Хуб де Гроот хмыкнул.
– Тебе не обязательно в ней жить; главное, что ты можешь похвастаться ею! Как все мы!
– Хм-м-м, – промычал неуклюжий Геррит Хоутманс, быстро опрокинул в глотку свою порцию джина, вздрогнул и оскалил от удовольствия зубы. – Тогда ты сможешь и телефон себе завести!
– Да-да, ты понимаешь, что это означает? – воскликнул де Гроот. – Теперь телефон будет не только на почтамте или в отдельных конторах, но через несколько месяцев и в лучших домах. Отличная вещь!
– Еще у нас теперь будет паровой трамвай, – с гордостью сообщил Мартен Амелсвоорт, сунул в рот сигару, несколько раз затянулся и лишь потом пояснил: – С рельсами и всем прочим…
– Эй, Эду! Эду! – закричал Хуб де Гроот и замахал кому-то рукой. – Иди сюда!

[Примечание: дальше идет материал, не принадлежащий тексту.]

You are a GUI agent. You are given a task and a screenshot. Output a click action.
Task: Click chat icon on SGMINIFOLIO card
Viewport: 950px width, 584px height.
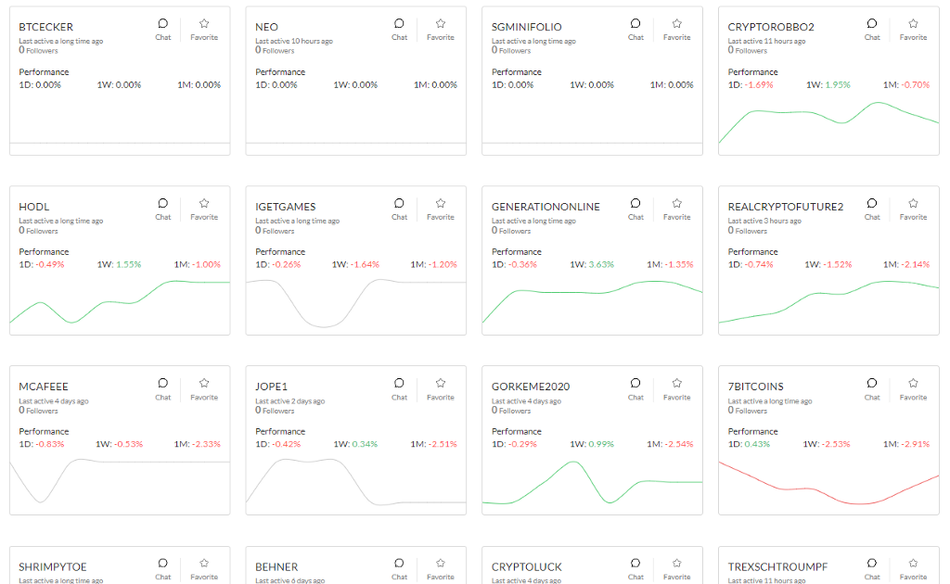point(635,29)
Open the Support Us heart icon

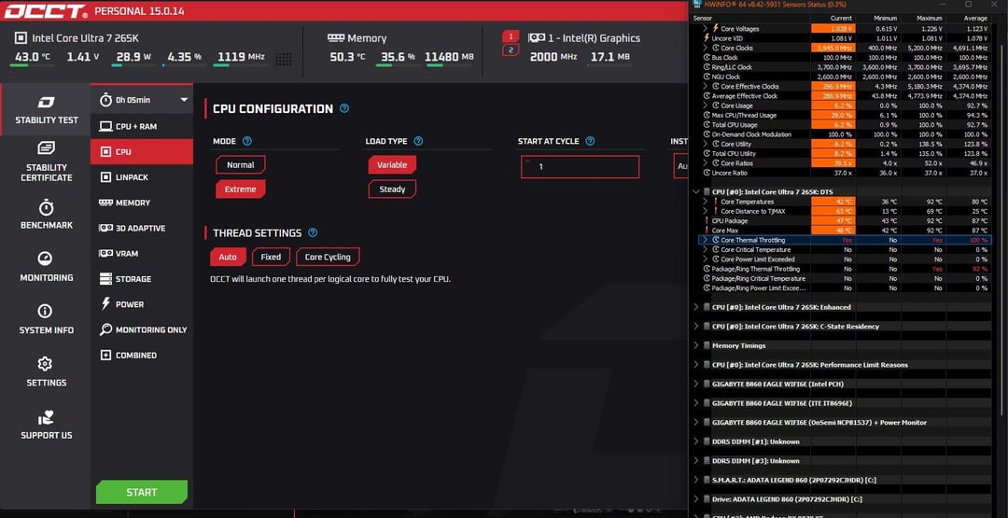[x=46, y=417]
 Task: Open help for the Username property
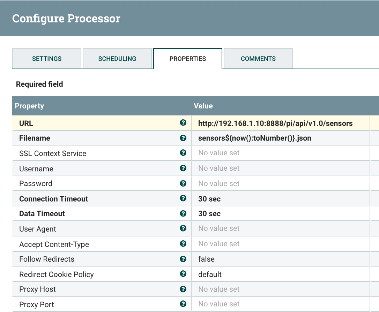(183, 168)

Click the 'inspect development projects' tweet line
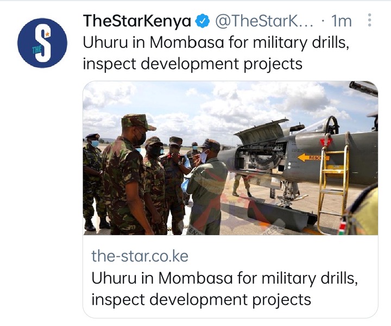(192, 64)
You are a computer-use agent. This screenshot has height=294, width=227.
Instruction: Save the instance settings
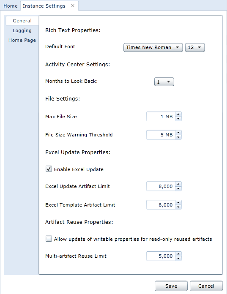pos(171,286)
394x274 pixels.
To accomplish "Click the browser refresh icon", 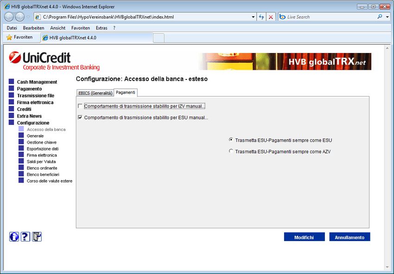I will pyautogui.click(x=261, y=17).
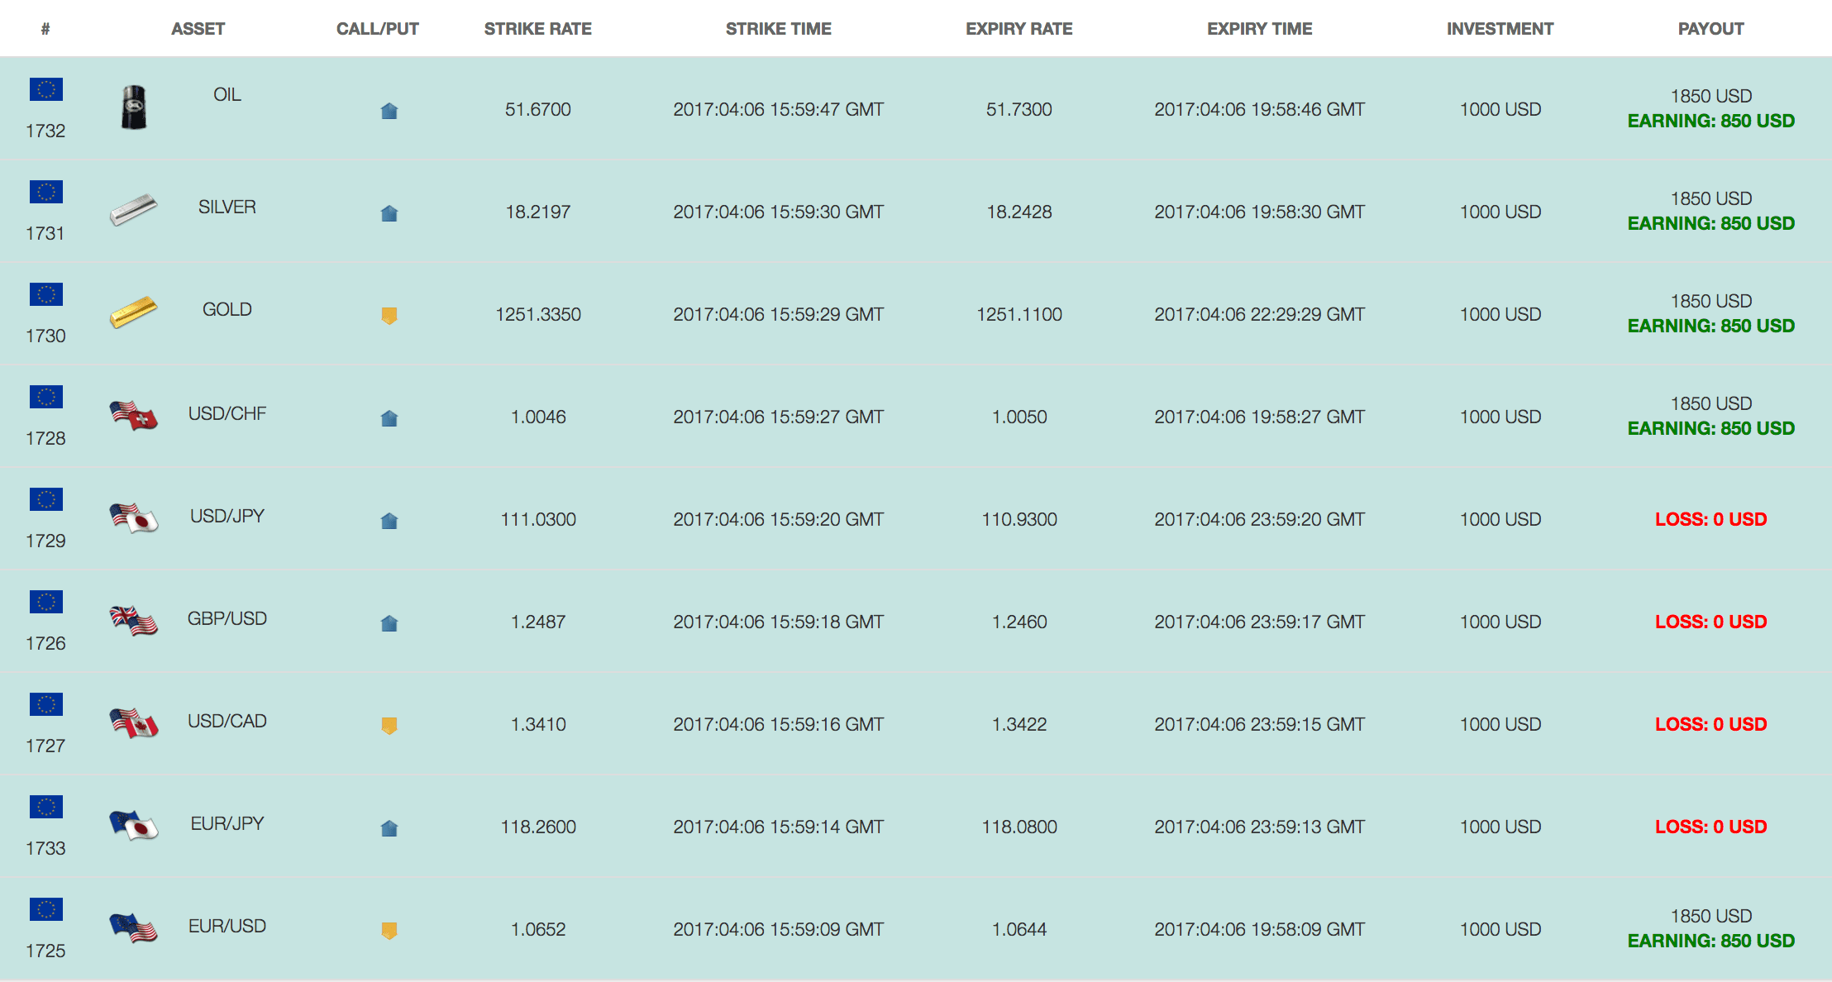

Молодой, светловолосый мужчина резко повернулся и стал смотреть, кто его звал. При виде де Грота и других мужчин, окруживших Джеймса ван Хассела, его лицо осветилось радостью, и он торопливо направился к ним.
– Яп! Дружище, старик, ты снова среди нас! – Эдуард ван Тондер сердечно обнял редкого гостя.
– Привет, Эду, – воскликнул Джеймс ван Хассел. – Как дела?
– Наш дорогой Эду, между прочим, может преподнести тебе сегодня величайшую сенсацию. Не так ли, Эду? – объявил де Гроот, обнимая за шею ван Тондера.
Все дружно засмеялись. Эдуард ван Тондер покраснел, но радостно улыбнулся, когда вся компания повернулась к одному из столиков возле колонны.
– Сегодня даже трудно такое вообразить, – рассказывала госпожа де Гроот, такая же краснолицая, круглощекая и светловолосая, как ее супруг. – Тогда мы возили лед из Бостона! Да-да, дорогая, из Бостона!
Сидевшая напротив нее госпожа Левенгук покачала при таком воспоминании головой, так что блеснули ее каплевидные бриллиантовые серьги.
– Да, это было ужасно! Я до сих пор помню званые обеды, где царила распущенность. А вечера здесь, в клубе, на которые являлось больше гостей, чем ожидалось? Тогда приходилось сидеть тут безо льда, с теплыми напитками. Кошмар!
– Зато теперь, если кончится лед, мы можем послать кого-нибудь на фабрику, – заявила госпожа де Гроот и постучала сложенным веером по коленке Флортье. – Так что видите – вы приехали в Батавию как раз в нужный момент!